If I am responsible for ordering supplies for the center, then I and only I, truly understand where it can be more efficient, effective, and, therefore, more cost-conscious. As your circulating nurse, only I can tell you where waste exists and where it doesn’t. Only someone who works at the front desk can really tell you how to control costs at the front desk. Anesthesia consumes up to $100 per case in some facilities and less than $35 in others. Why? State of mind! They are either thinking of controlling the costs or they are not. No one but anesthesia personnel can tell you where you can reduce spending in anesthesia. See where I’m going with this?
So, using these examples, odds are very high that these people couldn’t care less what your expenses are. They have a job to do. They do it well and then go home to dinner. End of story. Absolutely nothing is wrong with that! They should not even be criticized for their attitude. They have done their job. While we all get fancy-smancy and say, “Cost control is everyone’s job,” it really isn’t. It is your job to make it their job! It will not happen in a vacuum or without effort. Since you are reading this newsletter and column, chances are high that cost control is part of your responsibility. Therefore, a piece of your job is to get the feedback from these people and make it part of their job.
How do you do it? You have to focus everyone on controlling costs by making it first in their minds. You need to label everything in the facility with its unit cost. If someone sees the cost of something before they take it, you are opening a window in their mind to think “Wow!
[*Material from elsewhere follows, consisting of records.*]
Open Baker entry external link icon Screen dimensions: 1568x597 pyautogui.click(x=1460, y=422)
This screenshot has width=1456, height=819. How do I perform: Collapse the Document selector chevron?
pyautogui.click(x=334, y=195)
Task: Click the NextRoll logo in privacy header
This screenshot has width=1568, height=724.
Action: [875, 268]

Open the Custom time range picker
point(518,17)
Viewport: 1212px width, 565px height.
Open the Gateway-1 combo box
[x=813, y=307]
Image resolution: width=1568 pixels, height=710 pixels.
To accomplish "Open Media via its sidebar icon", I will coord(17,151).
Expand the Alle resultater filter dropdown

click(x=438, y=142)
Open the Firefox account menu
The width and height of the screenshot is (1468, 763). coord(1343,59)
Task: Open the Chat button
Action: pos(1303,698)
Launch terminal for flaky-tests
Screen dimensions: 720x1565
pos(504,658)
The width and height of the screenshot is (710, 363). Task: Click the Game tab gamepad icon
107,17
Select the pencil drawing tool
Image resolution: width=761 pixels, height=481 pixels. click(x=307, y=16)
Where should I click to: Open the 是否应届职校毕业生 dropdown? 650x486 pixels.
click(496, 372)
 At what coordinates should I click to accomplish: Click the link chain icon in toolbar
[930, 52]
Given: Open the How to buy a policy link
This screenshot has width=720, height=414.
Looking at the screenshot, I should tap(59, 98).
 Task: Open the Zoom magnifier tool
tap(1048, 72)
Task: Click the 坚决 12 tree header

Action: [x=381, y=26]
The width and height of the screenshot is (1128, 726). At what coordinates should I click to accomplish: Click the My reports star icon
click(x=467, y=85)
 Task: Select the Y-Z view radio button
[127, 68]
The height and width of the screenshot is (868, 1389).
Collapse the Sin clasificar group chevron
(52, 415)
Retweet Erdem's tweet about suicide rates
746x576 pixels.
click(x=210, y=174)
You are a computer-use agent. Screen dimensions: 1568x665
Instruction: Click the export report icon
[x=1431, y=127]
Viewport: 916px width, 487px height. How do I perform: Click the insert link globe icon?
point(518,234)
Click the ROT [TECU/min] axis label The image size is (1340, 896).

I didn’t know that was that expensive. I better see if there is an alternative.” It is the same concept in food stores. If there were no prices on food items and whatever your chose from the shelves was automatically billed to your credit card each month — imagine what your food bill would be!
Price controls spending. How can you control cost without knowing the cost to begin with? Make alternative, less expensive options available to physicians as well as staff, side by side on the shelves. Let them see that product “A” is more expensive than product “B.” Isn’t that the way we shop at stores?
Stop preaching and whining about controlling cost, and start asking for help. When was the last time you called your receptionist into your office and, one-on-one, writing pad on your lap, pen poised in the air, asked, “How can we control expenses at the front desk?” If you want to turn someone around to your way of thinking, ask him or her for help. Do you really know the cost of the chemicals your cleaning crew is using, and is there a cheaper one available? Have you ever asked for its advice? Anesthesia staff — you gotta love anesthesia — they can be your best friend or worst enemy in the operating room. They will work with you to achieve your goals if you ask them for help. They are professionals, but also human. We all want to know that our opinions are valuable, sought out, and respected.
Get your staff thinking about controlling costs and giving you ideas on how to achieve your goal. By the way, what is your goal? Is it posted? Is it discussed at staff meetings? Make your efforts to control costs more than just a goal; make it a state of mind in your staff.